Resting my body in the bed of blankets crammed in the trunk of my car, I remember earlier this evening finding beauty in the sunset and dancing in the sky of purple and blue, with the same feet I used to walk out of my house, with the echoes of “you’re not good enough” ringing in my ear—leaving me vulnerable and slapping myself in the face.
I have always found a guardian in music, so as I drove my tired teenage body into downtown Chicago, I cleared my tears with the hum of a song. I passed familiar buildings and matched them with faces I will most likely never see again, but wondered where they were in that moment. Could anyone hear my song? My thoughts? I shook my head, readjusted my hands and continued down the narrow highway.
I pull into the diner parking lot where my brothers and I shared strawberry milkshakes to get out of the house when mom and dad would be at each other’s throats. I trace the skyscrapers with my index finger, counting each corner, memorizing their names and recognizing the buildings I traced prior. I drove past my old home today—it tugged at my heart: seeing another family so happy with my old walls of comfort, where so many memories and embraces took place. I admired that last sunset—it reminded me of home and as the sky became a deep blue, the milky way in the little town that I now call home seemed so unfamiliar compared to the galaxies that swim in this big city.
As my mother’s car sputtered to a stop in the driveway, I could hear her car door violently shut from inside the kitchen. I jumped from the couch and turned the burner off on the stove, the table already set, I took my place. She walked in and let out a large exhale, running her hands through her hair and covering her eyes. The silence throughout the house made the gush of wind trailing behind her cold; she finally looked across the room at me, drained. Her deep set eyes were unrecognizable, they hide behind her eye bags that cried her to sleep.

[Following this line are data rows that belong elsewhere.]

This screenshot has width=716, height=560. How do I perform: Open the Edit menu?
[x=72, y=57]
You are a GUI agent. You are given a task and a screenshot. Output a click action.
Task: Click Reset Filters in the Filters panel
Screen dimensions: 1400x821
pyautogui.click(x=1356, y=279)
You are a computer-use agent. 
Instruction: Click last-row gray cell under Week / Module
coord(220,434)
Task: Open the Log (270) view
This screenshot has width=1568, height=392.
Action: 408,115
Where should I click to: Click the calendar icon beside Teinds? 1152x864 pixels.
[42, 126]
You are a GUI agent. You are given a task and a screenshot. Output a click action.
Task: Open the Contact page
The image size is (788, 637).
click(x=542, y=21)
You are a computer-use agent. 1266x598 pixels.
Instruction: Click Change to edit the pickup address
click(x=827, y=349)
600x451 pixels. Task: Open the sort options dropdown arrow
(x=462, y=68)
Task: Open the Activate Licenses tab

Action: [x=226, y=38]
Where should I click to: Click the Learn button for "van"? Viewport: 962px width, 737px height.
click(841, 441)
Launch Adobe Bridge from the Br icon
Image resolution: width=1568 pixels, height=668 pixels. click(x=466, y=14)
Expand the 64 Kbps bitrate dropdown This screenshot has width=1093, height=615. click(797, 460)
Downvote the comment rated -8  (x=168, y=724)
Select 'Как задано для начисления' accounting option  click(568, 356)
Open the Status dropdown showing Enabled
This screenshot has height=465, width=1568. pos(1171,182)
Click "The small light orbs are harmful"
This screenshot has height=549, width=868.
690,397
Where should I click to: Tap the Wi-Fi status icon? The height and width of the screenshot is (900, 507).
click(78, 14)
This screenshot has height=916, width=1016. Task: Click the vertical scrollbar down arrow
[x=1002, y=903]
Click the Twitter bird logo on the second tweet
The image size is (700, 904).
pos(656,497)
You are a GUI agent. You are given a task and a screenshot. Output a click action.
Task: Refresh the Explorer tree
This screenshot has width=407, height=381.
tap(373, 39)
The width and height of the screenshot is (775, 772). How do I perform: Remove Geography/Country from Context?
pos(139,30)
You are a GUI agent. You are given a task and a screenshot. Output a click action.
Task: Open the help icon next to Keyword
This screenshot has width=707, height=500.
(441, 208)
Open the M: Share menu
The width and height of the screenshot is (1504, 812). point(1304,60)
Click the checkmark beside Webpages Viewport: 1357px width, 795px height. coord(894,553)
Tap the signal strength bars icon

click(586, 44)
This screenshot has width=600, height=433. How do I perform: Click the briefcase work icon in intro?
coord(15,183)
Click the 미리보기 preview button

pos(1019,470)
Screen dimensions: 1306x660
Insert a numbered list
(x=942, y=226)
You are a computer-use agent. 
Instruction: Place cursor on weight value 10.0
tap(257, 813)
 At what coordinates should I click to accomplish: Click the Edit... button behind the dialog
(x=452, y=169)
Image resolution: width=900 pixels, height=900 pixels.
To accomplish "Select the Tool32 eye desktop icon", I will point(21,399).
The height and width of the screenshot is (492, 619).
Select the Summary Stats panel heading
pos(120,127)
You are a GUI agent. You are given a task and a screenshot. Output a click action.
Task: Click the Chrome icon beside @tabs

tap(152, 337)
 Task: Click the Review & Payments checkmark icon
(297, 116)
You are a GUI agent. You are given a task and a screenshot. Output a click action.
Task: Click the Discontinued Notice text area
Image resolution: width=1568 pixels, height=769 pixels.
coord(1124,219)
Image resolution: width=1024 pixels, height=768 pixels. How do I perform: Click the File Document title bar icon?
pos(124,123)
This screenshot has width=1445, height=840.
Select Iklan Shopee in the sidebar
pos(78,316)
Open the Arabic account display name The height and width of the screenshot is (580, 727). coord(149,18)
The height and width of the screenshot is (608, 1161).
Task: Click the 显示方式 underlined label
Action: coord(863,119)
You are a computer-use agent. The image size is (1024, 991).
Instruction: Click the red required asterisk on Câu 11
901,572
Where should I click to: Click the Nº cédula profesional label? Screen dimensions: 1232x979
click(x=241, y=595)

I finally get one-on-one time with my mom before my dad gets home, which is very rare. I ramble on about my minuscule girl problems that seem small compared to an adult with struggles bigger than the moon, but she keeps an interested look in the small glances she flashes my way in between bites. It’s hard to bond with my mom because she works so much, but I try my best to make the most out of the little time I get with her come nightfall, which is why I do all of the cooking and cleaning around the house—to at least take a little off of her daily plate. The calmest part of my day is when my mom comes home. That also means I have to start preparing myself for my father to walk in the door, which can either be pleasant or far from it.
The house is very still in his presence. You can see the tension wrestling in his broad shoulders and the tired look in his eyes—both of my parents long for more sleep. Maybe more sleep would improve their moods and ease the anger—there is so much anger. I never really faced the wrath of my father until my childhood grew into the life of a teenager. I knew of the hardships that were placed upon him his whole life; I gladly roll with the punches to make him feel better. I anticipate the fight sometimes, knowing his built up aggression lingering behind the grit in his teeth will burst the very minute he sees the dishes in the sink unwashed for the first time in three weeks or finds my brother’s socks at the bottom of the stairs again. So I continue on with my mother, careful to leave out several details of my day; I feel comfortable sharing a lot with her but not everything. I think it’s better for the both of us that way.
The engine in my father’s car roars to a stop and he waltzes into the kitchen to greet my mother and me. The way his whole body droops down showcases that his day wasn’t the greatest.
Now starts the anticipation.
He begins mumbling words to my mother and I begin dragging my fork along my plate, retracing the steps I did in the front lawn as I tried to mimic the sunset’s beauty. I took my leftover peas and made them into a circle around the edge of my plate. I began counting them, like steps. I forgot about the two adults sitting in front of me; I look up and catch the cold stare coming from my father towards me. He looks upset, angry. I have his nose. I turn to look at my mother, a tear falls down her striking cheekbones.
I am told to leave
I am told to be anywhere but in his house.
I feel anxious, but unamused. The cold car keys soothe my sweaty hands as I start the engine of my car. The day of the week will depend on my residence for that day. I don’t dare bother my friends on a school night, so I simply rely on the city to keep me company for the evening. During my drive, I think about my mother. I think about the coat of misery she wraps around us all like a thick, black cloak. I hope one day to take it off and step out of the shadows I have so heavily been darkened by in silence. I dream of being great. Considering the lack of belief I have read on the faces of those who so easily gave up on me, it’s not going to be easy. I’m hoping one day it won’t require an explanation for them or an argument with them to reach for the stars.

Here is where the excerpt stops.